> [Task prompt] Restate the records exactly. Include all of them.

> [Dataset records]
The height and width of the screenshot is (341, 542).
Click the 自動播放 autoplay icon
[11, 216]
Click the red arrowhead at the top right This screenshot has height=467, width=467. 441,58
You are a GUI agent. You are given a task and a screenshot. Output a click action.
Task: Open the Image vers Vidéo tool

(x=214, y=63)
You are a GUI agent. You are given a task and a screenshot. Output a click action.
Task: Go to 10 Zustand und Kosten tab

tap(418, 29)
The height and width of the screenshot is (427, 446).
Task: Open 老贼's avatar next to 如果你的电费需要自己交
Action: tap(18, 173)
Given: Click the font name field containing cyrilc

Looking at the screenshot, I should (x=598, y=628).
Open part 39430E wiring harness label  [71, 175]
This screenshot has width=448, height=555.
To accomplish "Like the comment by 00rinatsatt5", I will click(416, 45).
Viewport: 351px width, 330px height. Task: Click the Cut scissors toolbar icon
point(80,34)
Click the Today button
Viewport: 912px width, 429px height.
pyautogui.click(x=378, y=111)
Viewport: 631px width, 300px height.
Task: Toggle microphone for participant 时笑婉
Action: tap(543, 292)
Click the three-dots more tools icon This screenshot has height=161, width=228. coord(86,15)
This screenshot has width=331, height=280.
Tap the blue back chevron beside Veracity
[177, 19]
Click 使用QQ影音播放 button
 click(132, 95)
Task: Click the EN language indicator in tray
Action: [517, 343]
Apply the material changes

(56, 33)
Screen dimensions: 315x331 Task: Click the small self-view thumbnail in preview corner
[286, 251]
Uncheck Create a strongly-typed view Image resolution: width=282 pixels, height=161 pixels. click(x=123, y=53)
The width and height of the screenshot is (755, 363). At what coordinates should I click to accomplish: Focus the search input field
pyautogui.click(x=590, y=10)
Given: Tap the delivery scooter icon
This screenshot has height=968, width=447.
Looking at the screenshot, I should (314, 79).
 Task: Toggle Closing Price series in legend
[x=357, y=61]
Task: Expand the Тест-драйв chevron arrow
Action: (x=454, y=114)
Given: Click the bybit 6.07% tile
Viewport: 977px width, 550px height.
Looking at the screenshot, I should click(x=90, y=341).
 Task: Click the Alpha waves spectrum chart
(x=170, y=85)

> [Task output]
The height and width of the screenshot is (341, 542).
Click the 自動播放 autoplay icon
[11, 216]
Click the red arrowhead at the top right This screenshot has height=467, width=467. 441,58
You are a GUI agent. You are given a task and a screenshot. Output a click action.
Task: Open the Image vers Vidéo tool

(x=214, y=63)
You are a GUI agent. You are given a task and a screenshot. Output a click action.
Task: Go to 10 Zustand und Kosten tab

tap(418, 29)
The height and width of the screenshot is (427, 446).
Task: Open 老贼's avatar next to 如果你的电费需要自己交
Action: tap(18, 173)
Given: Click the font name field containing cyrilc

Looking at the screenshot, I should (x=598, y=628).
Open part 39430E wiring harness label  [71, 175]
This screenshot has width=448, height=555.
To accomplish "Like the comment by 00rinatsatt5", I will click(416, 45).
Viewport: 351px width, 330px height. Task: Click the Cut scissors toolbar icon
point(80,34)
Click the Today button
Viewport: 912px width, 429px height.
pyautogui.click(x=378, y=111)
Viewport: 631px width, 300px height.
Task: Toggle microphone for participant 时笑婉
Action: tap(543, 292)
Click the three-dots more tools icon This screenshot has height=161, width=228. coord(86,15)
This screenshot has width=331, height=280.
Tap the blue back chevron beside Veracity
[177, 19]
Click 使用QQ影音播放 button
 click(132, 95)
Task: Click the EN language indicator in tray
Action: [517, 343]
Apply the material changes

(56, 33)
Screen dimensions: 315x331 Task: Click the small self-view thumbnail in preview corner
[286, 251]
Uncheck Create a strongly-typed view Image resolution: width=282 pixels, height=161 pixels. click(x=123, y=53)
The width and height of the screenshot is (755, 363). At what coordinates should I click to accomplish: Focus the search input field
pyautogui.click(x=590, y=10)
Given: Tap the delivery scooter icon
This screenshot has height=968, width=447.
Looking at the screenshot, I should (314, 79).
 Task: Toggle Closing Price series in legend
[x=357, y=61]
Task: Expand the Тест-драйв chevron arrow
Action: (x=454, y=114)
Given: Click the bybit 6.07% tile
Viewport: 977px width, 550px height.
Looking at the screenshot, I should click(x=90, y=341).
 Task: Click the Alpha waves spectrum chart
(x=170, y=85)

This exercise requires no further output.